If your're using PDO on the PHP side you can set-up the connection to automatically issue this query on every (re)connect by using
$db=new PDO($dsn, $user, $pass);
$db->setAttribute(PDO::MYSQL_ATTR_INIT_COMMAND, "SET NAMES utf8");
when initializing your db connection.
Collation and charset are not the same thing. Your collation needs to match the charset, so if your charset is utf-8, so should the collation. Picking the wrong collation won't garble your data though - Just make string-comparison/sorting work wrongly.
That said, there are several places, where you can set charset settings in PHP. I would recommend that you use utf-8 throughout, if possible. Places that needs charset specified are:
The database. This can be set on database, table and field level, and even on a per-query level.
Connection between PHP and database.
HTTP output; Make sure that the HTTP-header Content-Type specifies utf-8. You can set default values in PHP and in Apache, or you can use PHP's header function.
HTTP input. Generally forms will be submitteed in the same charset as the page was served up in, but to make sure, you should specify the accept-charset property. Also make sure that URL's are utf-8 encoded, or avoid using non-ascii characters in url's (And GET parameters).
utf8_encode/decode functions are a little strangely named. They specifically convert between latin1 (ISO-8859-1) and utf-8. If everything in your application is utf-8, you won't have to use them much.

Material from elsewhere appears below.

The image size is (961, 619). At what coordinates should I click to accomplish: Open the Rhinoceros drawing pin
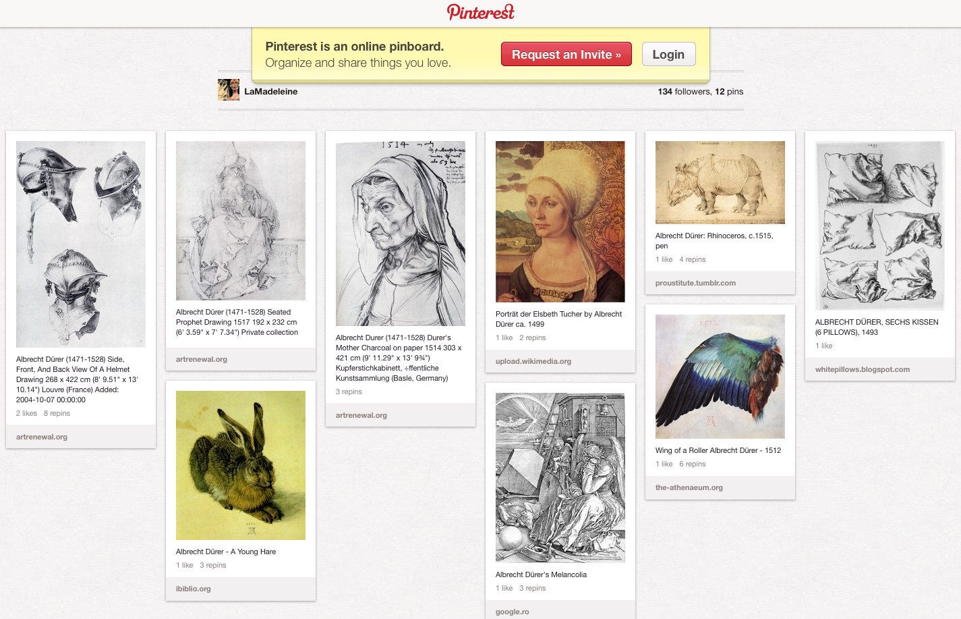(x=720, y=182)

There are at least two gotchas in regards to utf-8 and PHP. The first is that PHP's builtin string functions expect strings to be single-byte. For a lot of operations, this doesn't matter, but it means than you can't rely on strlen and other functions. There is a good run-down of the limitations at this page. Usually, it's not a big problem, but especially when using 3-party libraries, you need to be aware that things could blow up on this. One option is also to use the mb_string extension, which has the option to replace all troublesome functions with utf-8 aware alternatives. It's still not a 100% bulletproof solution, but it'll work for most cases.
Another problem is that some installations of PHP still has the magic_quotes setting turned on. This problem is orthogonal to utf-8, but can lead to some head scratching. Turn it off, for your own sanity's sake.
Things you should do:
Make sure Apache puts out UTF-8 content. Do this in your httpd.conf, or use PHP's header()-function to do it manually.
Make sure your database connection is UTF8. SET NAMES utf8 does the trick.
Make sure all your tables are set to UTF8.
Make sure all your PHP and template files are encoded as UTF8 if you store international characters in them.
You usually don't have to do to much using the mb_string or utf8_encode/decode-functions when you do this.
For better unicode correctness, you should use utf8_unicode_ci (though the documentation is a little vague on the differences). You should also make sure the following Mysql flags are set correctly -
default-character-set=utf8
skip-character-set-client-handshake //Important so the client doesn't enforce another encoding
Those can be set in the mysql configuration file (under the [mysqld] tab) or at run time by sending the appropriate queries.
Regardless of the language it's written in, if you were to create an app that allows a wide array of encodings, handle it in pieces:
Identify the encoding
somehow you want to find out what kind of encoding you're dealing with, otherwise, it's pretty pointless to consider it further. You'll end up with junk chars.
Handle your bytes
think of these strings less like 'strings' of characters, and more like lists of bytes
PHP is especially sneaky. Don't let it truncate your data on-the-fly. If you're regexing a UTF-8 string, make sure you identify it as such
Store for the LCD
Again, you don't want to truncate data. If you're storing a sentence in English, can you also store a set of Mandarin glyphps? How about Arabic? Which of these is going to require the most space? Account for it.